Original Article

Outcomes of minimally invasive double valve surgery

Orlando Santana, Steve Xydas, Roy F. Williams, Angelo LaPietra, Maurice Mawad, Frederick Hasty, Esteban Escolar, Christos G. Mihos


Background: Double valve surgery is associated with an increased peri-operative morbidity and mortality. A less invasive right thoracotomy approach may be a viable alternative to median sternotomy surgery in these higher-risk patients.
Methods: We retrospectively analyzed the baseline demographics, operative characteristics, and post-operative outcomes of patients who underwent minimally invasive double valve surgery between January 2009 and December 2011 at our institution.
Results: The cohort consisted of 117 patients, of which 68 (58.1%) were female. The mean age was 73±11 years, and the mean left ventricular ejection fraction was 52±11%. There were 43 (36.8%) patients with a history of congestive heart failure, 45 (38.5%) with chronic obstructive pulmonary disease, and 5 (4.3%) had a history of chronic kidney disease. The patients underwent primary (90.6%) or re-operative (9.4%) double valve surgery, which consisted of 50 (42.7%) aortic valve replacement and mitral valve repair, 31 (26.5%) mitral and tricuspid valve repair, 18 (15.4%) aortic and mitral valve replacement, 17 (14.5%) mitral valve replacement with tricuspid valve repair, and 1 (0.9%) aortic valve replacement with tricuspid valve repair.
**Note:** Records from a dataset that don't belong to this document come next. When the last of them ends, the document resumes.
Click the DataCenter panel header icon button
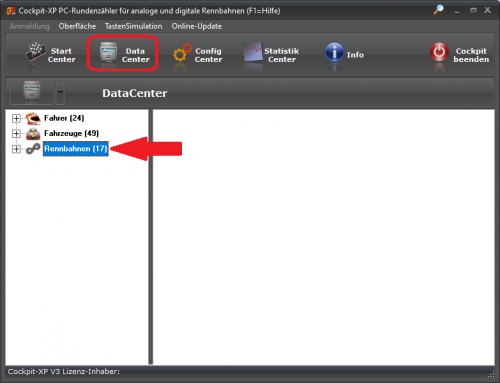The image size is (500, 383). (32, 92)
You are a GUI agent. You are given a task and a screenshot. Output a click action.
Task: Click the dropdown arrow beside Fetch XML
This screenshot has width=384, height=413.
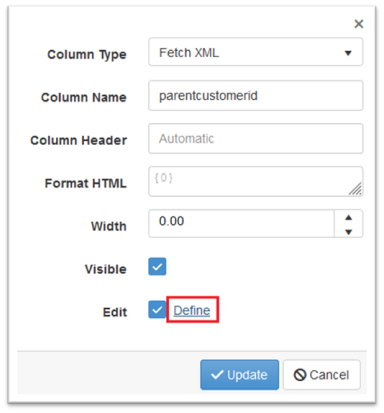(x=348, y=53)
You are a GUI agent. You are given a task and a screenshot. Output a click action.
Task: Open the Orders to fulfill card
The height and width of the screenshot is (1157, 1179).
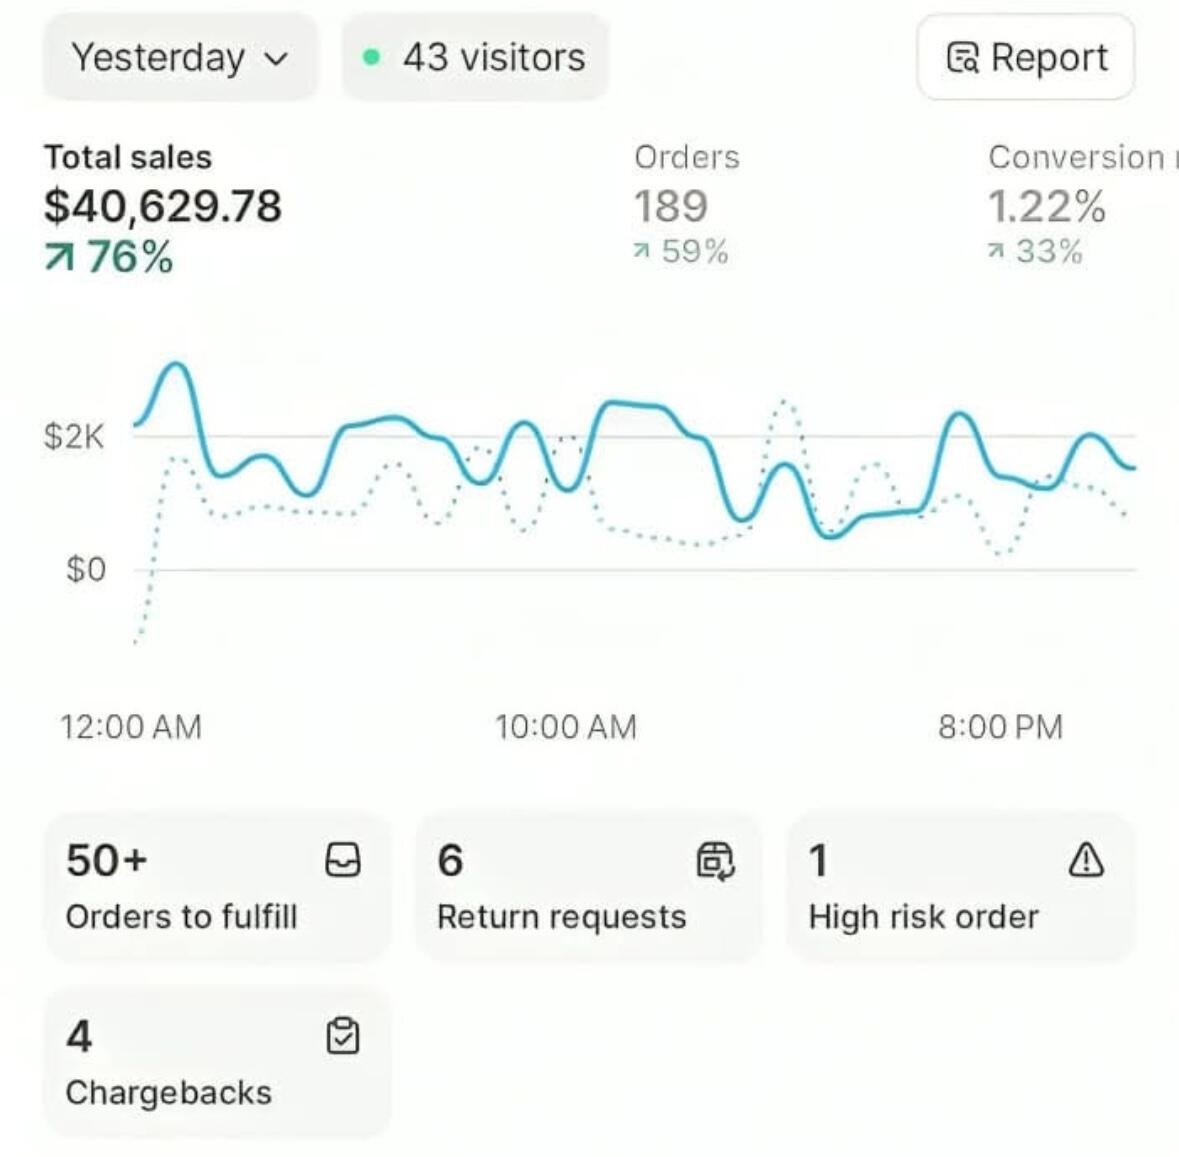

Post-operatively, there were 40 (34.2%) cases of prolonged ventilation, 9 (7.7%) acute kidney injury, 6 (5.1%) re-operations for bleeding, 1 (0.9%) cerebrovascular accident, and 15 (12.8%) cases of atrial fibrillation. The mean total hospital length of stay was 12±12 days, with an in-hospital mortality of 2 (1.7%).
Conclusions: A minimally invasive right thoracotomy approach to primary or re-operative double valve surgery is feasible, may be utilized with acceptable peri-operative morbidity and mortality.